I will briefly outline how Ruby.NET currently handles file loading.
When a Ruby source file gets compiled, we generate a CLR class in the
_Internal namespace called SourceFile_filename (where filename is the
filename of the Ruby source file, without path and extension). This
class is used by the Ruby.NET runtime: it executes any toplevel code,
as well as loading and initialising the Ruby classes in the source
file.
Ruby.NET keeps track of loaded Ruby source files at runtime using a
dictionary called Programs. The dictionary keys are based on the names
of the SourceFile_??? classes in the loaded assembly. Suppose that you
compile Ruby source files foo.rb and bar.rb into foo.dll. This DLL
will contain (along with a lot of other things) the CLR classes
_Internal.SourceFile_foo and _Internal.SourceFile_bar. If you then
require this DLL in a Ruby program, the Ruby runtime will load the
assembly and populate the Programs dictionary with the keys "foo" and
"bar" (which it infers from the class names SourceFile_foo and
SourceFile.bar). If you attempt to load any Ruby source file or DLL
called "foo" or "bar" - no matter where it is located on the file
system - then the existing "foo" or "bar" will be loaded again.

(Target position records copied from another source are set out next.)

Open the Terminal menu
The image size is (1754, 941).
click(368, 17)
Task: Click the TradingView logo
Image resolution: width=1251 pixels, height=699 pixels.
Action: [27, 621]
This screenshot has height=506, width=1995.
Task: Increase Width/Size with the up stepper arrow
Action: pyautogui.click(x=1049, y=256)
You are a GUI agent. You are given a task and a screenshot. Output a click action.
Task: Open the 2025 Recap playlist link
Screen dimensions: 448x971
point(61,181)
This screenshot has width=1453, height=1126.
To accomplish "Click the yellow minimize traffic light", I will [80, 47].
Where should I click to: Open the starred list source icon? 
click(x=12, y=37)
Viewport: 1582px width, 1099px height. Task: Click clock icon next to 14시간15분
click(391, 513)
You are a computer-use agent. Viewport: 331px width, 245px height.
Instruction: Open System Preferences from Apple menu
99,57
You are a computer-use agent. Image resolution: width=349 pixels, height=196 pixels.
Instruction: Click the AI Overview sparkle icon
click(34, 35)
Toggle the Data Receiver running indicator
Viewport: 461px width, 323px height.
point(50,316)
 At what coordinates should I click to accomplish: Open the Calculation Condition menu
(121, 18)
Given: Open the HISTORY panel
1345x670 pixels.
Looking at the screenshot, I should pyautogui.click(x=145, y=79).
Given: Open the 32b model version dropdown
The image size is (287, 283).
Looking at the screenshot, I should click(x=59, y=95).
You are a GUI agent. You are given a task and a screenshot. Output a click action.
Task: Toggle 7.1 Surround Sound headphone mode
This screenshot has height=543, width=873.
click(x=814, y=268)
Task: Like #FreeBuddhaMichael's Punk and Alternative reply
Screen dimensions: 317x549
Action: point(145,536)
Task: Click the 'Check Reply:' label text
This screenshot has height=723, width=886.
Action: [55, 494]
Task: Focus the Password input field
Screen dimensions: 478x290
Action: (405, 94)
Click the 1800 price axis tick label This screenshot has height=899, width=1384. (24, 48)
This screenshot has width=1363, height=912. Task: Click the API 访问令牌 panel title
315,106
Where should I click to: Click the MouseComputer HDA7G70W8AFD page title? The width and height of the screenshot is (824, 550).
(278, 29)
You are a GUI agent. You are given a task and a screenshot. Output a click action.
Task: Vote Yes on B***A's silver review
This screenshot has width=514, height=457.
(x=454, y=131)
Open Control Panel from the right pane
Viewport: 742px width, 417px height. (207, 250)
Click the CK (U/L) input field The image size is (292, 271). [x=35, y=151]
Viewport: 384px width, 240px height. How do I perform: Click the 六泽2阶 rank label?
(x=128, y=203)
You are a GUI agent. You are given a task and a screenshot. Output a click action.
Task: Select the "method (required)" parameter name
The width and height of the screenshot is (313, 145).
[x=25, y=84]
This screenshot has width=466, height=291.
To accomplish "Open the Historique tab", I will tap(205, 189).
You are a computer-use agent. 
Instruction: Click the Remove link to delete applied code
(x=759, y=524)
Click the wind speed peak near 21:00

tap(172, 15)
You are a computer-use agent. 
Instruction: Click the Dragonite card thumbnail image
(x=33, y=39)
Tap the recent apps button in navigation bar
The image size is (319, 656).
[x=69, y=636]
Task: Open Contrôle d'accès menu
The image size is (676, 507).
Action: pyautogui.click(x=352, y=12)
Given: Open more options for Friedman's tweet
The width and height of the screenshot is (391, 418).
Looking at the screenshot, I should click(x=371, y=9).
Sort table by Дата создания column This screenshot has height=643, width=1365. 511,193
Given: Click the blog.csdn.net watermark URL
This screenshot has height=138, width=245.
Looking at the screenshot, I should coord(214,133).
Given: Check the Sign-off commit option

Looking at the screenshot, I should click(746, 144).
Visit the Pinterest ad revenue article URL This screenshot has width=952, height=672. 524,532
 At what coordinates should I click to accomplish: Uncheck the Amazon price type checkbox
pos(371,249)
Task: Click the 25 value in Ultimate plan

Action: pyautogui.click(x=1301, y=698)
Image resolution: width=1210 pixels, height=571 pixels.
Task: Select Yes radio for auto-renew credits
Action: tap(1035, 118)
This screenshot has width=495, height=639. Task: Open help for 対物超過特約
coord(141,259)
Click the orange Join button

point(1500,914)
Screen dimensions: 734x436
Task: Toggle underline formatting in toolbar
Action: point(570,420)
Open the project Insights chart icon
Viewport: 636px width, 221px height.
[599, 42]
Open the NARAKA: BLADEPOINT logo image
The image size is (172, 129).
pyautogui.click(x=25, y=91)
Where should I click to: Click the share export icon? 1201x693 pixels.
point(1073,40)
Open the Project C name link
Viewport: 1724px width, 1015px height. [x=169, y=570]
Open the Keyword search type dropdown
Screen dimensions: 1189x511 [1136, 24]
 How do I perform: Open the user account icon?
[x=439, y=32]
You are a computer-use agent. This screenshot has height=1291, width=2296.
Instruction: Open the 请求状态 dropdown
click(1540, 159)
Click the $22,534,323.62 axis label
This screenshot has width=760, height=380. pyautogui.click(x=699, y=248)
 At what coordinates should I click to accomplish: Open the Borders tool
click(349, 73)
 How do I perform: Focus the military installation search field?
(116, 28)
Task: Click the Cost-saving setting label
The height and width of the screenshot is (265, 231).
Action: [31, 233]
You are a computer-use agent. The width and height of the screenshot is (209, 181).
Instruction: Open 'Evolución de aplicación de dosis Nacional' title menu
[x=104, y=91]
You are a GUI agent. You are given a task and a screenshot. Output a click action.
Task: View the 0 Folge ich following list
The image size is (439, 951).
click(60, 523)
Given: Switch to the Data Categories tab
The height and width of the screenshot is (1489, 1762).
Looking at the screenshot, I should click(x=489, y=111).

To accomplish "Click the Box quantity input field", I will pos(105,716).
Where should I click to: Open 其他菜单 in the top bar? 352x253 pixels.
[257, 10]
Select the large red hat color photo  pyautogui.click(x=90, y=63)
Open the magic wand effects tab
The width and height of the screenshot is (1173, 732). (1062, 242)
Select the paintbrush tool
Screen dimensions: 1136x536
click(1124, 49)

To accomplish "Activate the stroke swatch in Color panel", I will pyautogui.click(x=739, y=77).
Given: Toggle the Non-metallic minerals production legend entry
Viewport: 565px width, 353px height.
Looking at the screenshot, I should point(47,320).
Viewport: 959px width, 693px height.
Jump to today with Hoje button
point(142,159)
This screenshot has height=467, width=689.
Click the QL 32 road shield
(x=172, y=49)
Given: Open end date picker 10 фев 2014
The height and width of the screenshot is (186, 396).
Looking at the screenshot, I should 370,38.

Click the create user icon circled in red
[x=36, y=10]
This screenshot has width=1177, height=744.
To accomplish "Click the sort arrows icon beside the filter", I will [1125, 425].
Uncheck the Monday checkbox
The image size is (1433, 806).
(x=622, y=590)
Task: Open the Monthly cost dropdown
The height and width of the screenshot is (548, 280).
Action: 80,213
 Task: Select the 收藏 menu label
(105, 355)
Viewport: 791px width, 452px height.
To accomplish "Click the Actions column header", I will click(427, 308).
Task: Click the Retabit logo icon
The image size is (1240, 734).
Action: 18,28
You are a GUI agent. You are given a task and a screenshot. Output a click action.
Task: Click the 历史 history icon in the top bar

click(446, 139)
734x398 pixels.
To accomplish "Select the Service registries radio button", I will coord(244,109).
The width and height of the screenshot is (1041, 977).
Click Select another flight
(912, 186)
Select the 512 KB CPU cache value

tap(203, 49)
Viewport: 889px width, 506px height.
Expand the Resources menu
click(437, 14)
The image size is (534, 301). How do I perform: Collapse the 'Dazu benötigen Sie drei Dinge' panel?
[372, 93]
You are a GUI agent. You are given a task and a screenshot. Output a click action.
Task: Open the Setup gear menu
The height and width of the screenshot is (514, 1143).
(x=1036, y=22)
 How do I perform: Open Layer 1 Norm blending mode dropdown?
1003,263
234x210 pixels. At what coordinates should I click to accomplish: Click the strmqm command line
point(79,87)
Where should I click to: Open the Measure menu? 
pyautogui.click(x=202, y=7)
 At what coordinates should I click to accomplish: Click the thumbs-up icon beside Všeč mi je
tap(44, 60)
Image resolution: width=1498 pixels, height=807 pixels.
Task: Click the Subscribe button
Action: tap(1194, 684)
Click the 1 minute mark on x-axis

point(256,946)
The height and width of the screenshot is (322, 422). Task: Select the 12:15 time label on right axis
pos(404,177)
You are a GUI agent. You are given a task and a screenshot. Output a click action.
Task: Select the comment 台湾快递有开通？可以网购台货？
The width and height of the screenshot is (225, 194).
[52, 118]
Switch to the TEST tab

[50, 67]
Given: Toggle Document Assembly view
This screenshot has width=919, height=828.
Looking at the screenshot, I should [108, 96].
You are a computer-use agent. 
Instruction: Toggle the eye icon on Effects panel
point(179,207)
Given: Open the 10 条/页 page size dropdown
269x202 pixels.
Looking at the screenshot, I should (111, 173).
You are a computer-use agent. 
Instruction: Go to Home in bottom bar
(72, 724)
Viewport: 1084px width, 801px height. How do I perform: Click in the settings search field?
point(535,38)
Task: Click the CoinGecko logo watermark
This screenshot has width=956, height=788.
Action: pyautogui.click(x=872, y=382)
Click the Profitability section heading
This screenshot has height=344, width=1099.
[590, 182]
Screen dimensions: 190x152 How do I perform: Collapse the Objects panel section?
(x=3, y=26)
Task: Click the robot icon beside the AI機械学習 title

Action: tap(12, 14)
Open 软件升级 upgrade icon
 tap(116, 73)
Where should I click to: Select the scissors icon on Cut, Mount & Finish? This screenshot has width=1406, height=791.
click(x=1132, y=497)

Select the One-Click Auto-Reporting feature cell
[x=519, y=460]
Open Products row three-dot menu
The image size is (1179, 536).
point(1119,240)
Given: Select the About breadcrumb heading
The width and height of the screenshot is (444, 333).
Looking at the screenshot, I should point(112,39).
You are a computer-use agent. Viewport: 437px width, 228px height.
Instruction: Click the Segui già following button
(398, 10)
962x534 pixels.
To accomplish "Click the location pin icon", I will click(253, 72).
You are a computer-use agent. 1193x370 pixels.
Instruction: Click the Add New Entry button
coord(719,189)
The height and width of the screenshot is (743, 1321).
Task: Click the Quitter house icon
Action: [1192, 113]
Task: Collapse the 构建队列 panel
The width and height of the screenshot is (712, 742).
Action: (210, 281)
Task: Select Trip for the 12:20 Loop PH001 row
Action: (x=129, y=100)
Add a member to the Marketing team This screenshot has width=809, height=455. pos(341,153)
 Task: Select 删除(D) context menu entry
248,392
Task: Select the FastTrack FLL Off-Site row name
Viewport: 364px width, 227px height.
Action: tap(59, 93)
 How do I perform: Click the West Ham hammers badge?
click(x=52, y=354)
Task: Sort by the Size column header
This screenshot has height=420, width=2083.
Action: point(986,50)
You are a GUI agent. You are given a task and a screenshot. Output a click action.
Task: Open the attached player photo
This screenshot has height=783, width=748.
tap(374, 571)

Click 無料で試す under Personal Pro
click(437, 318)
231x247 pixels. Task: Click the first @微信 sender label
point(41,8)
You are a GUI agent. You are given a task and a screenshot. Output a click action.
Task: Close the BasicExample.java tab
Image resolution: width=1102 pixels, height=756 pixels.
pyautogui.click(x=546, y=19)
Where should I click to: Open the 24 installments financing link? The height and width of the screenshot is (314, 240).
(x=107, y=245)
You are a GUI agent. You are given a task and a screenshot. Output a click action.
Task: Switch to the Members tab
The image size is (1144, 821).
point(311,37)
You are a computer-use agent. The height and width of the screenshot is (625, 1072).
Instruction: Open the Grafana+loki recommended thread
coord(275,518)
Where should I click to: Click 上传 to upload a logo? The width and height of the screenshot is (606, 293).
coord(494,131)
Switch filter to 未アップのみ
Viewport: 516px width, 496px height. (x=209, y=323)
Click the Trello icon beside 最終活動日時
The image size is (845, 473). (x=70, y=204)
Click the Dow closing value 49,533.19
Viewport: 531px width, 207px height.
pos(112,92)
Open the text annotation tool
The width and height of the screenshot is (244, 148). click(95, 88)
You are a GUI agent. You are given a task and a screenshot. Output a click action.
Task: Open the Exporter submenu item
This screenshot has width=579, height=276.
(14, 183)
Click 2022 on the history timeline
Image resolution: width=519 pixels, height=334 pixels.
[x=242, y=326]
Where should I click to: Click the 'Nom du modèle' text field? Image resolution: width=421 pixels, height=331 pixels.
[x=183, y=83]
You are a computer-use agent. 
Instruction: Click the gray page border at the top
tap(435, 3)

I hope this is not too confusing, but it should make the nature of the
problem clear: we need to store either relative or absolute path
information somewhere, either in the compiled assembly or at runtime.
The naive solution would be to encode the absolute pathnames in the
compiled _Internal.SourceFile_??? classes - but this is somewhat ugly
and raises some portability issues if you move those assemblies to
different directories on different machines.
Here are some off-the-top-of-my-head, thinking-out-loud design
questions that we might want to ponder:
* How much relative or absolute path information should we keep track
of, and where should it be stored? Perhaps we need a filename
attribute in the assembly (but bear in mind that we need to avoid
conflicts with class names in the _Internal namespace...)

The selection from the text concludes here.